#BlogCrawler
This prototype is a focus web crawler that allows the visiting pre-defined websites, extract their contents and save them into an elasticsearch datastore. The blog crawler is based on scrapy, a python framework to facilitate the development of webscraping applications. ##Requirements
- Linux or Mac OS X
- Python 2.7 or newer
- Scrapy 0.22 or newer
- lxml
- pyOpenSSL
- Elasticsearch 1.2.1 or newer
- Java Runtime Environment 7 or newer
##Installation
The easiest way to install the required software is to use the packet manager of the OS.
The commands below are tested with Ubuntu 14.04, but they should work on all the distributions that use the apt-get
packet manager. For yum
-based systems like Fedora and SuSE some modifications might be required.

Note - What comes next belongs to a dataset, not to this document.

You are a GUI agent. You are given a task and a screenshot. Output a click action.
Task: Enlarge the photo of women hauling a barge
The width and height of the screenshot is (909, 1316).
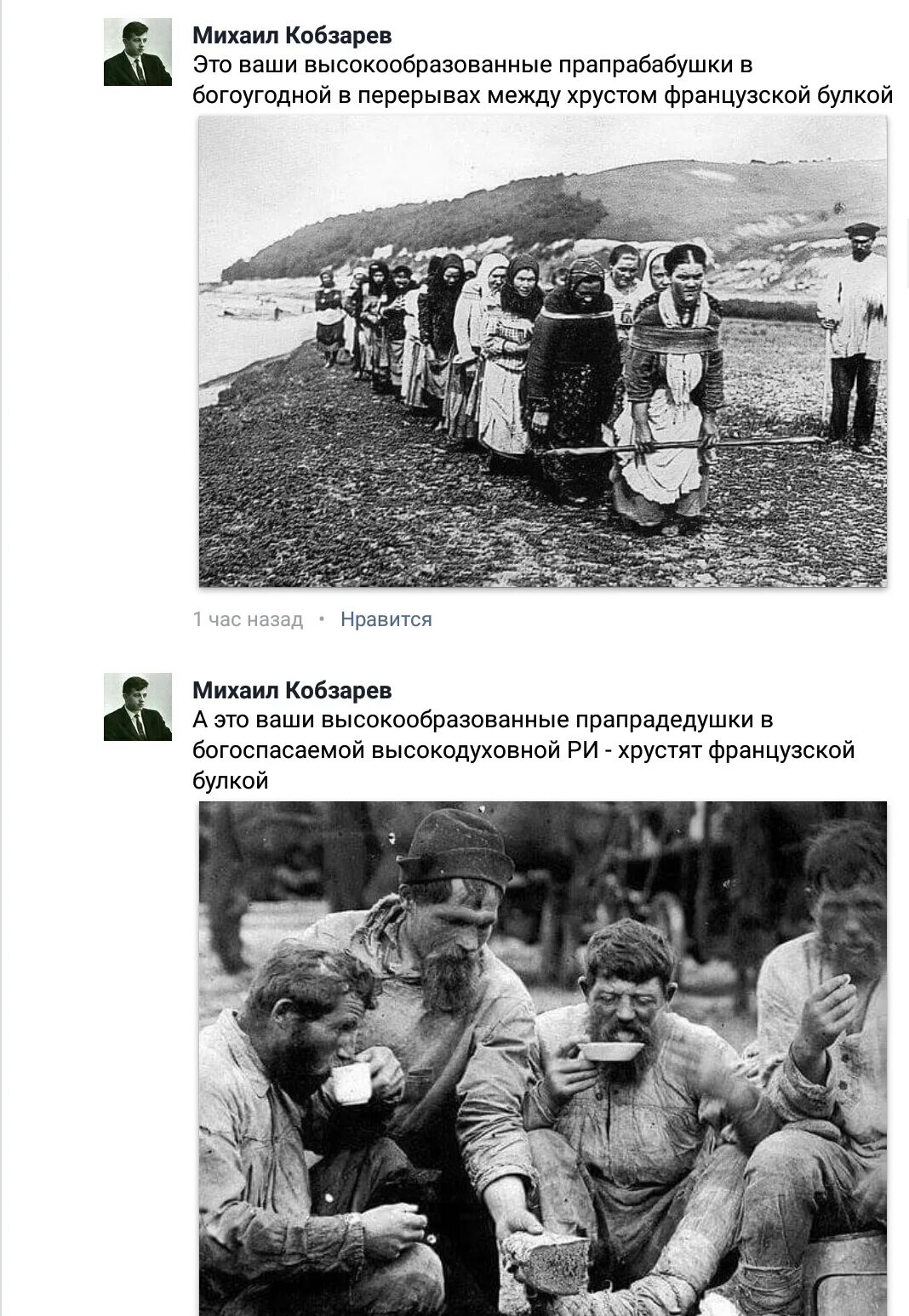(543, 350)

The following commands will make sure that all requirements are met:
sudo apt-get install -y build-essential git python-pip python python-dev libxml2-dev libxslt-dev lib32z1-dev openjdk-7-jdk
sudo pip install pyopenssl lxml scrapy elasticsearch dateutils Twisted service_identity
Elasticsearch can not be installed via apt-ge
. Hence, this has to be done manually. First we download the latest Elasticsearch version:
wget https://download.elasticsearch.org/elasticsearch/elasticsearch/elasticsearch-x.y.z.deb
where x.y.z. is the current version number and thus needs to be replaced. Then the installation process can be trigged via:
sudo dpkg -i elasticsearch-x.y.z.deb
Again, x.y.z refers to the latest's version number and has to be replaced. The installation is complete and elasticsearch can be started using the following command:
sudo service elasticsearch start
It is to note, that the service will not start automatically when the computer boots up. If this is required, the following command has to be used:
sudo update-rc.d elasticsearch defaults 95 10
The blog crawler can be cloned from Github:
git clone purl.org/eexcess/components/research/blogcrawler}}
The crawler can be invoked by changing into the just cloned repository-directory and starting the script crawlall.sh
. That the process can take several hours. To interrupt the process <ctrl+z> must be pressed.